Write out the rows verbatim, everything from the first one down through the line containing "[x=416, y=226]". Copy nothing past that line.

BEGIN Supplied entries

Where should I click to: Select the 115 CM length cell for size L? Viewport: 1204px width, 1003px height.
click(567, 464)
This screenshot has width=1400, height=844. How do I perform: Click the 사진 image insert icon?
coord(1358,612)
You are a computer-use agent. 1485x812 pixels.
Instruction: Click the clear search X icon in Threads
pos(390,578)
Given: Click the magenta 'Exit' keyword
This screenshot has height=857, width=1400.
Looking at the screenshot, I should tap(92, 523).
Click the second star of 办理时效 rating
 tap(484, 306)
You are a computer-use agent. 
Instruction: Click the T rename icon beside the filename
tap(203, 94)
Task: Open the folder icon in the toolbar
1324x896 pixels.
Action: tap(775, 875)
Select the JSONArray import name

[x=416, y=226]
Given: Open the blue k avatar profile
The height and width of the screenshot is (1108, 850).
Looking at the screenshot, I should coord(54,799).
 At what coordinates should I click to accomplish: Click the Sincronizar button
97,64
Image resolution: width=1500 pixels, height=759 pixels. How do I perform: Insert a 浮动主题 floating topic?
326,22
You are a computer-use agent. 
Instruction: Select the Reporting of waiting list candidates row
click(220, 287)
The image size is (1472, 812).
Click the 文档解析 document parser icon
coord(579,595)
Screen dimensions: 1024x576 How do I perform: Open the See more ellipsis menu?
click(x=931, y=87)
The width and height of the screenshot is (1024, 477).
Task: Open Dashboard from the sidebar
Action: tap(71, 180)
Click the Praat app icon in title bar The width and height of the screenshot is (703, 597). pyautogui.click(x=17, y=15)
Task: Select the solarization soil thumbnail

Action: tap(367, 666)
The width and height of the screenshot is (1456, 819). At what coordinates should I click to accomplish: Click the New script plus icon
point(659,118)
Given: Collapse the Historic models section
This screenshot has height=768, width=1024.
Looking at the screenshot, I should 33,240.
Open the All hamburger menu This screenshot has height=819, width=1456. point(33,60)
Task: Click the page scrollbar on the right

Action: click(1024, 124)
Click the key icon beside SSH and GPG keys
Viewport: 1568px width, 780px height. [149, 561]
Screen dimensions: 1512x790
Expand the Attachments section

END Supplied entries

* Complete response *
Where should I click to: Select the 115 CM length cell for size L? Viewport: 1204px width, 1003px height.
click(567, 464)
This screenshot has width=1400, height=844. How do I perform: Click the 사진 image insert icon?
coord(1358,612)
You are a computer-use agent. 1485x812 pixels.
Instruction: Click the clear search X icon in Threads
pos(390,578)
Given: Click the magenta 'Exit' keyword
This screenshot has height=857, width=1400.
Looking at the screenshot, I should tap(92, 523).
Click the second star of 办理时效 rating
 tap(484, 306)
You are a computer-use agent. 
Instruction: Click the T rename icon beside the filename
tap(203, 94)
Task: Open the folder icon in the toolbar
1324x896 pixels.
Action: tap(775, 875)
Select the JSONArray import name

[x=416, y=226]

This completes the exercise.